Lo gnomo si gira nuovamente verso l'elfo, lievemente disorientato, mentre il mezzorco Argaragnasd continua tranquillo a bere a piccoli sorsi il suo vino, non ritenendo dignitoso rispondere a una così meschina ingiuria.

Purtroppo in quel momento Hammie, liberatosi finalmente dalla scatolina ermetica, fa il suo ingresso in scena salendo sulla spalla di Arbred. Al che lo gnomo impallidisce violentemente e incomincia a strillare con voce acutissima «La... La fatina malvagia... Aaaaaagh! Le fatine la fatina le fatineee!»

Dunque stride qualche arcana parola e scaglia una palla di fuoco contro la povera bestiolina, che si ritrova all'improvviso incastonata nel soffitto.

Arbred resta impassibile, seppure un po' scornato, ad osservarsi la spalla bruciacchiata, cercando con lo sguardo tracce dell'animaletto mentre un sorriso gli si allunga sul volto. «È movto?» Chiede dunque speranzoso, con le mani giunte in preghiera e quasi le lacrime dalla felicità.

«Noooo!
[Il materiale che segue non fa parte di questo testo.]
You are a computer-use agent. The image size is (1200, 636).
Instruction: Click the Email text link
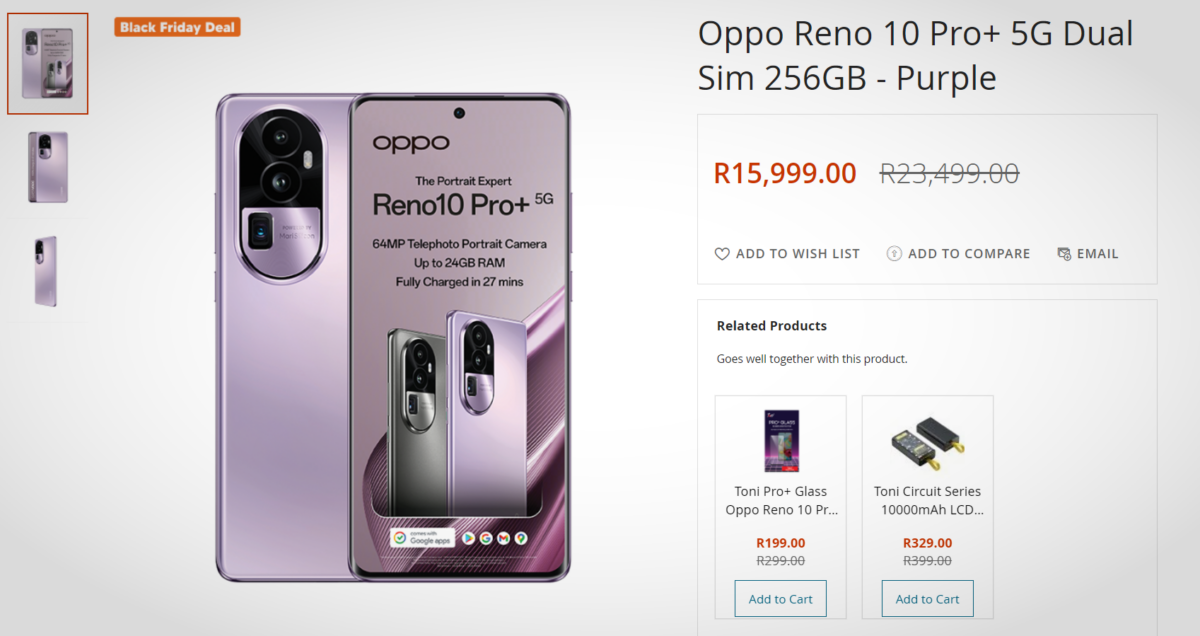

La fatina è ancora vivaa! È immortale! Aiuto! Aiutoaiutoaiutoaiuto!» E spara ancora una palla di fuoco scoperchiando definitivamente il povero edificio.
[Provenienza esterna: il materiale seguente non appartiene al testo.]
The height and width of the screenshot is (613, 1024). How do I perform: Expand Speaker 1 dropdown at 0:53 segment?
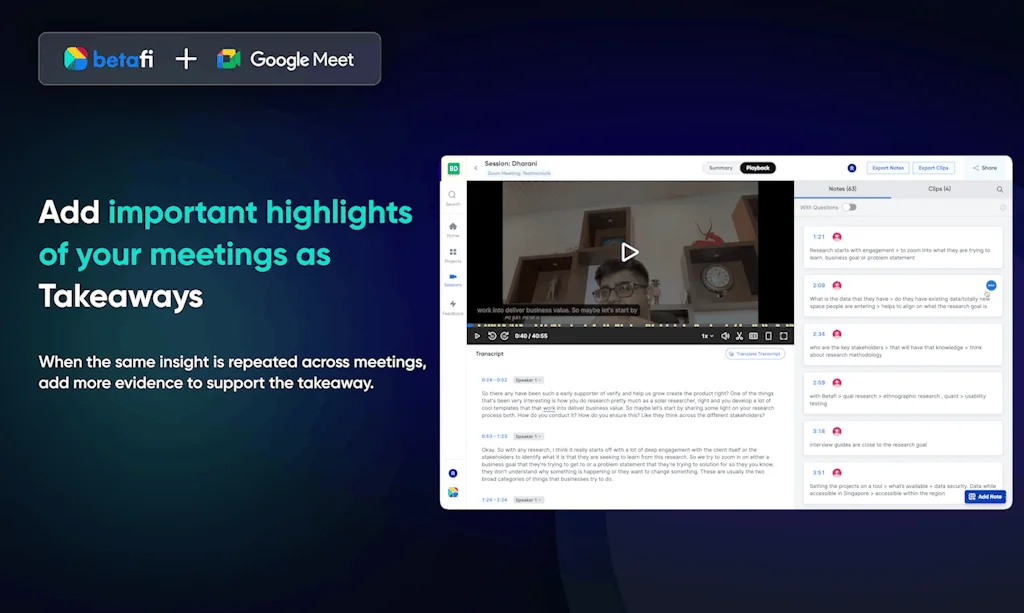click(528, 436)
Ormai l'osteria è un tumulto, pezzi di soffitto crollano ovunque, le pareti collassano, una massa di persone si rovescia nella piazzetta del paese fuggendo in ogni direzione e urlando, calpestando quanti cadono.

Ci saranno in futuro molte versioni divergenti che cercheranno di spiegare l'accaduto. Nessuno saprà mai come ha fatto la cosiddetta "fatina" a sopravvivere alla seconda fiammata, ma due testimoni affermeranno "La fatina si è infilata su per l'armatura del mezzorco in cerca di salvezza dalla furia distruttiva dello gnomo, ma questi, con lo sguardo invasato ed emettendo fumo dalle orecchie, si è inerpicato sulla testa dell'impassibile bestione continuando ad evocare una dopo l'altra sfere di morte infuocata."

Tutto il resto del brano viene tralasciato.